La humanidad envejece de una manera imparable y no sólo en el primer mundo sino en todo el planeta. La esperanza de vida ha aumentado desde 1.950, dos décadas. La población española envejece a pasos agigantados. Con una natalidad baja y una esperanza de vida muy alta, España se situa en el cuarto lugar de los paises más envejecidos del planeta y las Naciones Unidas vaticinan que en 2.050 seremos el segundo pais  después de Japón. Se calcula que seremos  un 33% los mayores de 60 años.
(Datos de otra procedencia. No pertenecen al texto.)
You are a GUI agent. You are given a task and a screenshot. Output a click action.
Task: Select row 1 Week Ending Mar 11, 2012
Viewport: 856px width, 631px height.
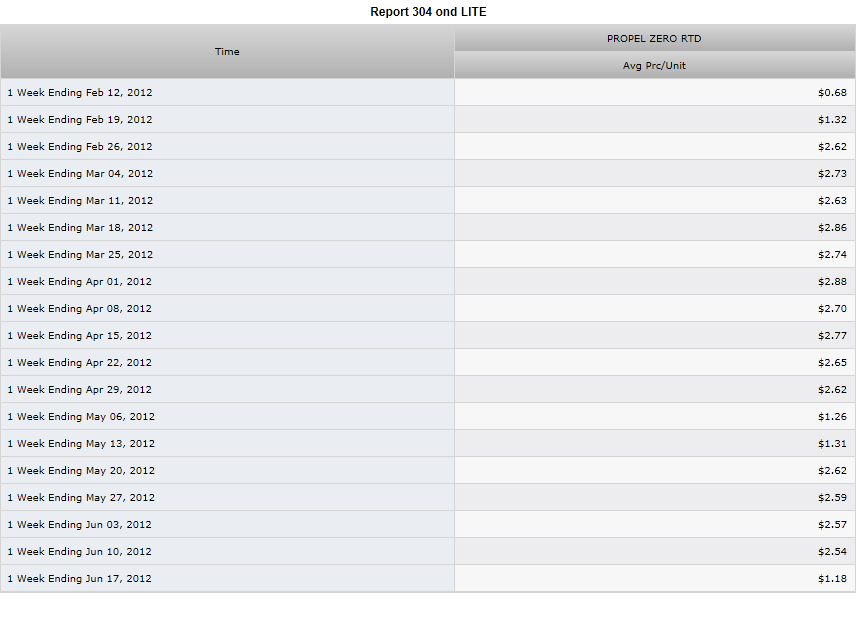click(428, 200)
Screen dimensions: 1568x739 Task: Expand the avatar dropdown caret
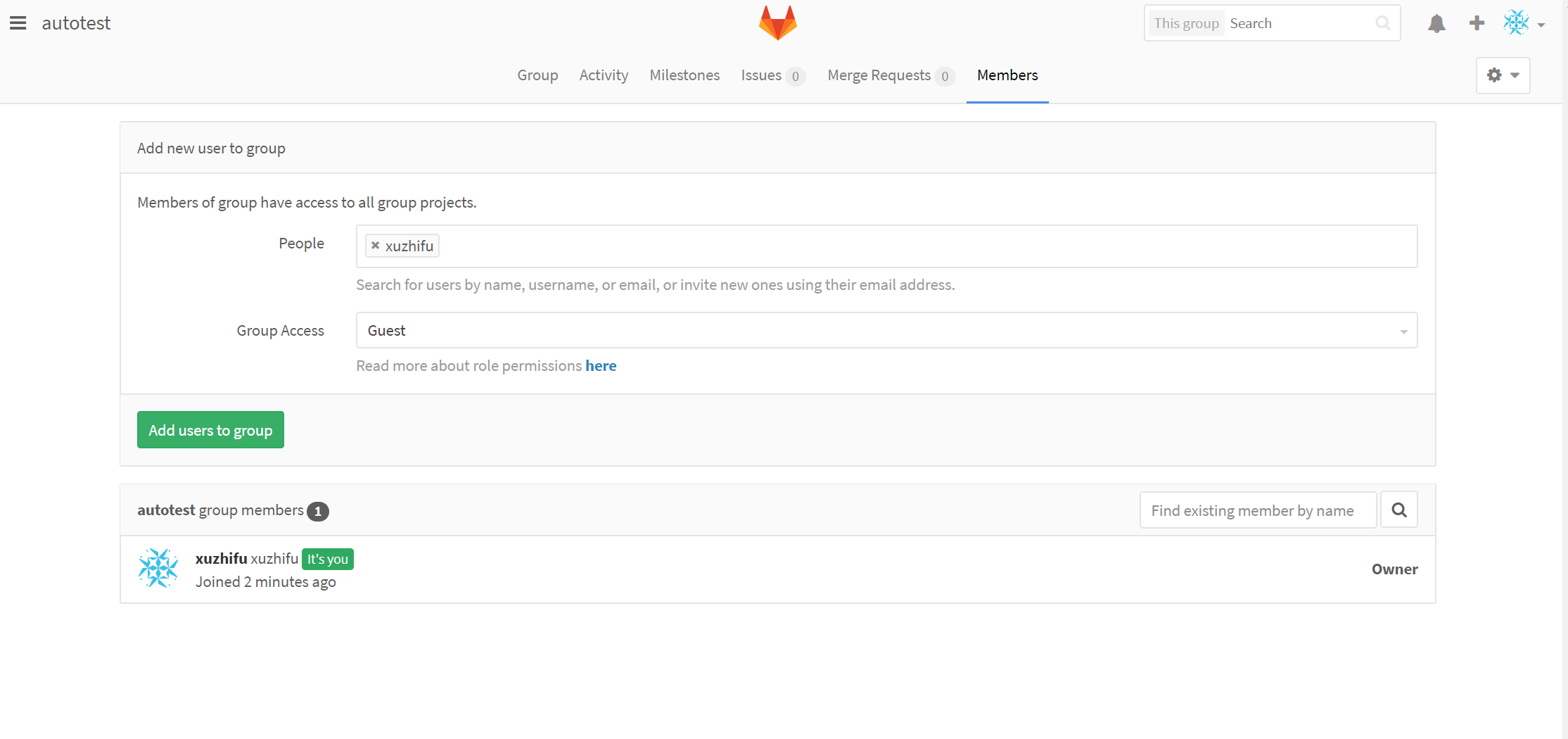[1542, 25]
Leo todo esto y me pongo a pensar y quiero que penseis vosotros también: ¿que va a pasar en el futuro? ¿nos hemos equivocado con tanto avance médico y tanta mejora de la calidad de vida? ¿estamos yendo contra la naturaleza? ¿para que sirve vivir veinte años más, justo cuando tu cuerpo empieza a declinar y normalmente baja esa calidad de vida? ¿somos los ancianos un problema y ahora se están dando cuenta? ¿somos una carga? ¿por que antes no existian enfermedades en mayores que sí que existen ahora? ¿no será la longevidad la culpable?.  Dicen que la situación es “una bomba de relojería” ¿que nos quieren decir con esto?.

Son muchas preguntas y me gustaría conocer la respuesta, pero hay otra incógnita que pulula por mi cerebro: la diferencia en años de vida entre nacer por ejemplo en España o nacer en Rusia es de 21 años y si nuestra esperanza de vida es superior a los 80 años, en Afganistán o Zimbawe  no supera los 45.

Ahí os dejo los datos para que pensemos juntos.